#### CHALLENGE A:
In the passage on law firm pricing, rewrite the stretch from "The law department’s" through "to measure performance.", renaming "procurement" as "purchasing".
#### CHALLENGE B:
In the passage on law firm pricing, explain why a law firm benefits from clearly understanding the client's perceived value of tasks and the client's scorecard for measuring quality.
#### CHALLENGE C:
Please carry on the passage on law firm pricing from the point where it ends.

The most impactful driver for law firm pricing isn’t the firm’s cost of doing business. It’s the value the client places on certain tasks or outcomes. Having a clear understanding of the value of these tasks and a quality scorecard for doing these tasks well allows law department buyers to identify, evaluate, and select law firms on a more objective basis. Having a clear understanding of the client’s perceived value of these tasks and the client’s scorecard for measuring quality allows the law firm to embrace fixed or value pricing, and to pursue efficiencies while maintaining, if not significantly growing, profits. Law firm profits in the old days came from doing more for more. Now, law firm profits come from doing something well, doing it with minimal variation, and by using the lowest-costs capable of doing the work so as to never compromise quality. It’s always been true, but in a continuous improvement world it’s clearly more advantageous to profit from experience than to profit from inefficiency.

The law department’s role in law firm pricing, then, is to establish clear values for various tasks, and even better to collaboratively establish best practices for how these tasks should be completed. This is hard work, much harder than simply pitting multiple law firms against each other in a competitive race to the lowest price without regard to how the services are delivered, or without knowing the differential value for doing it well vs. doing it poorly. It requires true collaboration, not the artificial kind found in numerous RFPs, in which in-house counsel and their procurement counterparts pose dozens of questions about the law firm’s capabilities without once describing the business challenge, the desired methodology for tackling the challenge, the perceived value or budget for resolving the issue, and the quality scorecard in place to measure performance.

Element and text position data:
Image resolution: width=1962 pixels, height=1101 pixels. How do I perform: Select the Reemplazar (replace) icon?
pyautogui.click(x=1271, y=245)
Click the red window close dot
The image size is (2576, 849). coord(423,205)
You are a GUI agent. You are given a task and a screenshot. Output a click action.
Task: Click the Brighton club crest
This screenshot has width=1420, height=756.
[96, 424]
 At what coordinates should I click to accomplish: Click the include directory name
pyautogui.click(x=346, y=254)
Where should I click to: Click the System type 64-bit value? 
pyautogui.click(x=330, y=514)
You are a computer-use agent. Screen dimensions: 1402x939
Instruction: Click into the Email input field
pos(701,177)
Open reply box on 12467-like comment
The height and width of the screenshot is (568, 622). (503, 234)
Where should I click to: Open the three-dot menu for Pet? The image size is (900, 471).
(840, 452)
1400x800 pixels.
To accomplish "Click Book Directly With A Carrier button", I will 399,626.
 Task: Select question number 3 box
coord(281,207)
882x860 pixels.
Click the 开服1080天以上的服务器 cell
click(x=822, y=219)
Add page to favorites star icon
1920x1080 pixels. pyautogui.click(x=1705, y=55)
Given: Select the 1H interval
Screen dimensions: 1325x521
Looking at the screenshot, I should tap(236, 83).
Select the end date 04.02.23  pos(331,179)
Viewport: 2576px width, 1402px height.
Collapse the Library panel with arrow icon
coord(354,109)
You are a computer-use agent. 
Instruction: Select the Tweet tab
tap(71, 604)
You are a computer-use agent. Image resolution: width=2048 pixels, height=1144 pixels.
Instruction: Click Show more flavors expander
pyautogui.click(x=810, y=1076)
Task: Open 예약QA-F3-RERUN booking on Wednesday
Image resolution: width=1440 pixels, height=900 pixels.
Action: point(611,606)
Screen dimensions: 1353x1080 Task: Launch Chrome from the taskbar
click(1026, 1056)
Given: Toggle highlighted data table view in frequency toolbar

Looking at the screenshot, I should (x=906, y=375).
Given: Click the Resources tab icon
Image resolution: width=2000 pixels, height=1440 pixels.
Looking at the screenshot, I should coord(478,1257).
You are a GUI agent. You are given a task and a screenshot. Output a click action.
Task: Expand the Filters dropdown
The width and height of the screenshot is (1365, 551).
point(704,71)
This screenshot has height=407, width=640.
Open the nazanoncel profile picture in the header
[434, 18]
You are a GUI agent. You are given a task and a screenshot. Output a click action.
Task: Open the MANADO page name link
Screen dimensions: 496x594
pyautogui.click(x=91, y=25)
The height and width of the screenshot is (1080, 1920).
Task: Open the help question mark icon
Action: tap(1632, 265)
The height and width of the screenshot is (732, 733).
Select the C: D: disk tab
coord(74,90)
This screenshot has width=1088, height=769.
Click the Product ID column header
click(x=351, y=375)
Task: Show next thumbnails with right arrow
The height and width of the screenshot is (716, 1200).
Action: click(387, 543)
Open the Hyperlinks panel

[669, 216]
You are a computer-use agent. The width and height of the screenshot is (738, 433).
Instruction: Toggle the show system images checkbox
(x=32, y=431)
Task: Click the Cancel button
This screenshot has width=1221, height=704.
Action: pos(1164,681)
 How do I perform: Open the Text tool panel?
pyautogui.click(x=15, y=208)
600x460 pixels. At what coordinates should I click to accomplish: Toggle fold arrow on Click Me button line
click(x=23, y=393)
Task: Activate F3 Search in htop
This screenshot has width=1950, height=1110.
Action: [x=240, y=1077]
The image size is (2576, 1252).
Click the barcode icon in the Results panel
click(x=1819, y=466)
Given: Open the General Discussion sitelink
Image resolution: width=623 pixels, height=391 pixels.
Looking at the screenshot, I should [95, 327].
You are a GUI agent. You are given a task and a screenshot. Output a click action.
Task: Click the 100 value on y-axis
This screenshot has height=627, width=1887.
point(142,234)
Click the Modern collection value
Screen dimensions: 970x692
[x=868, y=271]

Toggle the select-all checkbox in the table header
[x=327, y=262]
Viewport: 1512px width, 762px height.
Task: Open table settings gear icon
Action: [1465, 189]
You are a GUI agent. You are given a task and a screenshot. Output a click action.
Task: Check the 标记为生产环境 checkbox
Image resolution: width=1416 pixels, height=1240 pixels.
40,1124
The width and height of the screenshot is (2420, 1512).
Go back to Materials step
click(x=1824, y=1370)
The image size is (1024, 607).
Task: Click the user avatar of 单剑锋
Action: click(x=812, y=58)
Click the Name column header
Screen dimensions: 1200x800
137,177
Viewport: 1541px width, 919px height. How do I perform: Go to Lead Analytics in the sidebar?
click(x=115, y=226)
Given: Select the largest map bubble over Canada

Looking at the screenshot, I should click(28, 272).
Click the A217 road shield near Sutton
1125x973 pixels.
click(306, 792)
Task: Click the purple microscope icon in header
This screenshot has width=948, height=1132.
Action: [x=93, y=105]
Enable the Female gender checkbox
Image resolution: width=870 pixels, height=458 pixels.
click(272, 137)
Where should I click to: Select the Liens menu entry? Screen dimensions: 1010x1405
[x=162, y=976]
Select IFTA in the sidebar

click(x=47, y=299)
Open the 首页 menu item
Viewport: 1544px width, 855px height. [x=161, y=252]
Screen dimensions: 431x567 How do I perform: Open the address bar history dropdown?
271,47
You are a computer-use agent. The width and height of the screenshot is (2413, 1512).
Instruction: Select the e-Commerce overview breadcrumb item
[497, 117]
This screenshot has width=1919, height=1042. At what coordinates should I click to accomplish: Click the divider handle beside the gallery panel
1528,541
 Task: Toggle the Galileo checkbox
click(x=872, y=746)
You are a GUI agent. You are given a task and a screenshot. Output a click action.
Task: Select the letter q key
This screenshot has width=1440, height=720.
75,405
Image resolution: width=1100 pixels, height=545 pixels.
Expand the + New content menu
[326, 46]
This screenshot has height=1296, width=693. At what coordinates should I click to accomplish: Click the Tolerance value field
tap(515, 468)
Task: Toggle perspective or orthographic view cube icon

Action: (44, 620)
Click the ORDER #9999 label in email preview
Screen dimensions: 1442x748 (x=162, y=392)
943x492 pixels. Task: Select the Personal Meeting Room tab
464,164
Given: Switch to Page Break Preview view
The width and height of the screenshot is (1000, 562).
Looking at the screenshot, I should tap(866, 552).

#### TASK OUTPUT A:
The law department’s role in law firm pricing, then, is to establish clear values for various tasks, and even better to collaboratively establish best practices for how these tasks should be completed. This is hard work, much harder than simply pitting multiple law firms against each other in a competitive race to the lowest price without regard to how the services are delivered, or without knowing the differential value for doing it well vs. doing it poorly. It requires true collaboration, not the artificial kind found in numerous RFPs, in which in-house counsel and their purchasing counterparts pose dozens of questions about the law firm’s capabilities without once describing the business challenge, the desired methodology for tackling the challenge, the perceived value or budget for resolving the issue, and the quality scorecard in place to measure performance.

#### TASK OUTPUT B:
That understanding allows the firm to embrace fixed or value pricing. It also lets the firm pursue efficiencies while maintaining, if not significantly growing, its profits.

#### TASK OUTPUT C:
Getting there from here

Law firm pricing is generally regarded as a one-sided affair, with the client demanding ever-lower rates, and the law firm valiantly trying to protect its revenue streams. In any efficient market, the buyer establishes the price to be paid based on the value delivered, while the seller establishes its profit margin by delivering value at a low cost based on its experience. In the legal marketplace, the buyers have as much responsibility for achieving an efficient outcome as the sellers. Anyone armed with a spreadsheet can pursue formulaic discounts from a pre-defined list of “premier” law firms. Anyone can issue an RFP with the sole purpose of creating a blind auction in which sellers compete for low-cost provider status. It takes a business mind and a business mindset to instill a sense of continuous improvement, both in the law department where the desired outcome is value and quality metrics, and in the law firm where the desired outcome is healthy profits and quality delivery. It takes a collaborative approach for both to occur simultaneously. Done poorly, law departments risk hiring the wrong firms for the wrong tasks. Done well, law departments have every opportunity to shift from a corporate cost center to a department focused on business velocity. The latter is an investment that adds to the top and bottom line. The former is always a cost that dilutes the bottom line.

Next steps for law departments

  • Establish a continuous improvement mindset and culture. Draw on corporate process improvement and change management resources, or bring in external advisers to help you design and kick start a program.
  • Focus your efforts away from finding less expensive ways to do things poorly and inefficiently and toward the DMAIC approach to establishing best practices and quality scorecards. Do this collaboratively with your trusted law firms.
  • Once quality metrics are established, unlock the value of the growing legal operations role by creating frameworks for making informed build (hire in-house staff) vs. buy (outsource to law firms or alternative providers) decisions.
  • For outsourced work, use the quality metrics to establish frameworks for identifying, evaluating, and selecting the appropriate law firms based on demonstrated expertise, and for measuring and sharing law firm performance on an ongoing basis. Eliminate RFPs that focus solely on cost, unless quality is inconsequential. Eliminate shadow billing and other superfluous metrics that provide no insight into quality.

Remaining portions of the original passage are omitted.